# TASK TO COMPLETE
Pick out every line of the records that contains the string "tile", and copy each of those lines.

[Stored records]
>>>>

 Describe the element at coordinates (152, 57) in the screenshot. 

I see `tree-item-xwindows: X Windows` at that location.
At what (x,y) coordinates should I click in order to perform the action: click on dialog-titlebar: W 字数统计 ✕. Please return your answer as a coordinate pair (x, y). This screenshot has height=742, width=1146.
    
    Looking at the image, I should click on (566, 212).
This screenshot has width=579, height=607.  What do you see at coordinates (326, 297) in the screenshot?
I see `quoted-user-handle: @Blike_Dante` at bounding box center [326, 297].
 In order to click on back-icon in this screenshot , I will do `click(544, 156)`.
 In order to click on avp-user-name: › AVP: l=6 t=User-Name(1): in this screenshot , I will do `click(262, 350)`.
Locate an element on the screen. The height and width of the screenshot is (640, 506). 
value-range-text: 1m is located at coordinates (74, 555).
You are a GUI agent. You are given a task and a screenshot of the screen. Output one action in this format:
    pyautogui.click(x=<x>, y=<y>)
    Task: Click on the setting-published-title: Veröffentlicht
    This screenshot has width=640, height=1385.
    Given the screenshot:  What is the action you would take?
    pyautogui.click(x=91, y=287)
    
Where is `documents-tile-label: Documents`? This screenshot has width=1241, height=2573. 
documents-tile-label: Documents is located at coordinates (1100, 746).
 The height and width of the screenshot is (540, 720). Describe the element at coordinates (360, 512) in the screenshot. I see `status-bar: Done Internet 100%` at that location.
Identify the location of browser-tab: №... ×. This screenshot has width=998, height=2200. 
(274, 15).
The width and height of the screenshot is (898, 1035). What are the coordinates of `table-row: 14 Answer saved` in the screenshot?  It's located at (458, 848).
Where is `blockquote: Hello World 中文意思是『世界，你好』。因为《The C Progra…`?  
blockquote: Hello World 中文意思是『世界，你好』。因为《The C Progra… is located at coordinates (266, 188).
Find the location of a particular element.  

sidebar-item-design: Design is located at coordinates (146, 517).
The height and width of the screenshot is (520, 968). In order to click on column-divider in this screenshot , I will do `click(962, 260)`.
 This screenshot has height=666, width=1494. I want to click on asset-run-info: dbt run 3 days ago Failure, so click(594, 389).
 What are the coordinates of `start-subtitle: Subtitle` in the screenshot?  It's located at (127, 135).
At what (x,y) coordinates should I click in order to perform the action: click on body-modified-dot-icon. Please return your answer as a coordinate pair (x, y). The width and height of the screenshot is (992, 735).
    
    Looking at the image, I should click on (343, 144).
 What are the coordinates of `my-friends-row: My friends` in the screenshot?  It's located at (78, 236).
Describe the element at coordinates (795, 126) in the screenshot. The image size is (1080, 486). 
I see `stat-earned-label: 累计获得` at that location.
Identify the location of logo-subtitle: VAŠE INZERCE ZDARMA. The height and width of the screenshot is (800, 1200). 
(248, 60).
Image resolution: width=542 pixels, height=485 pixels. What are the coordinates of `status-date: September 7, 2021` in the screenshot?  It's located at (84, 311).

<<<<

# SOLUTION TO THIS PROBLEM
Where is `documents-tile-label: Documents`? This screenshot has width=1241, height=2573. 
documents-tile-label: Documents is located at coordinates (1100, 746).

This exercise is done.